(Assigned task): Include the line with "You are a GUI" and every line before it in the entries below, echoed exactly, but not the pictures.
§ §
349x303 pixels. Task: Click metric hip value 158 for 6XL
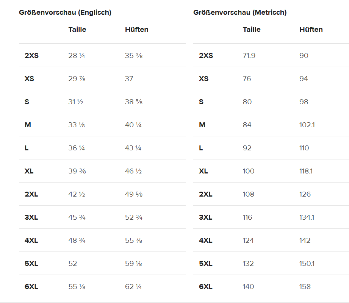(x=305, y=287)
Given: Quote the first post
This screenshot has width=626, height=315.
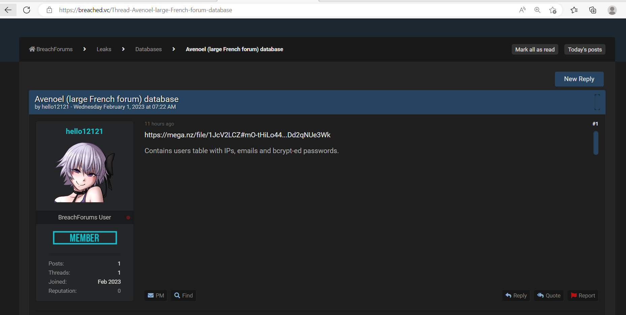Looking at the screenshot, I should [549, 295].
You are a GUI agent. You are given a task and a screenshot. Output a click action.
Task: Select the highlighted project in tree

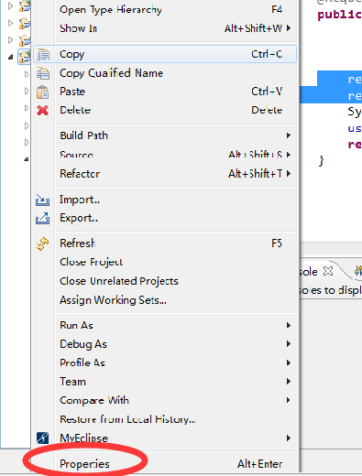25,57
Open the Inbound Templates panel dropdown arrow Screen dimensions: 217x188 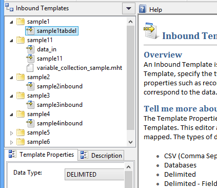tap(129, 8)
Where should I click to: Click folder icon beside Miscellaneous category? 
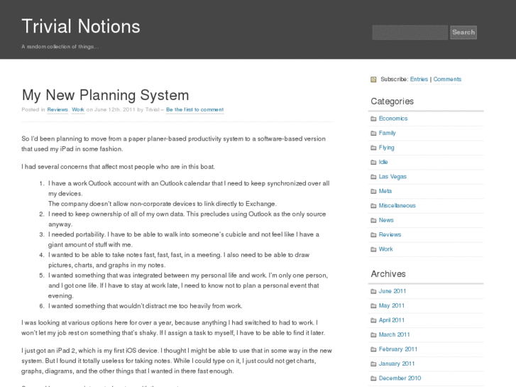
§ §
(Solution):
349x303 pixels. Task: Click metric hip value 158 for 6XL
(x=305, y=287)
Given: Quote the first post
This screenshot has width=626, height=315.
Looking at the screenshot, I should [549, 295].
You are a GUI agent. You are given a task and a screenshot. Output a click action.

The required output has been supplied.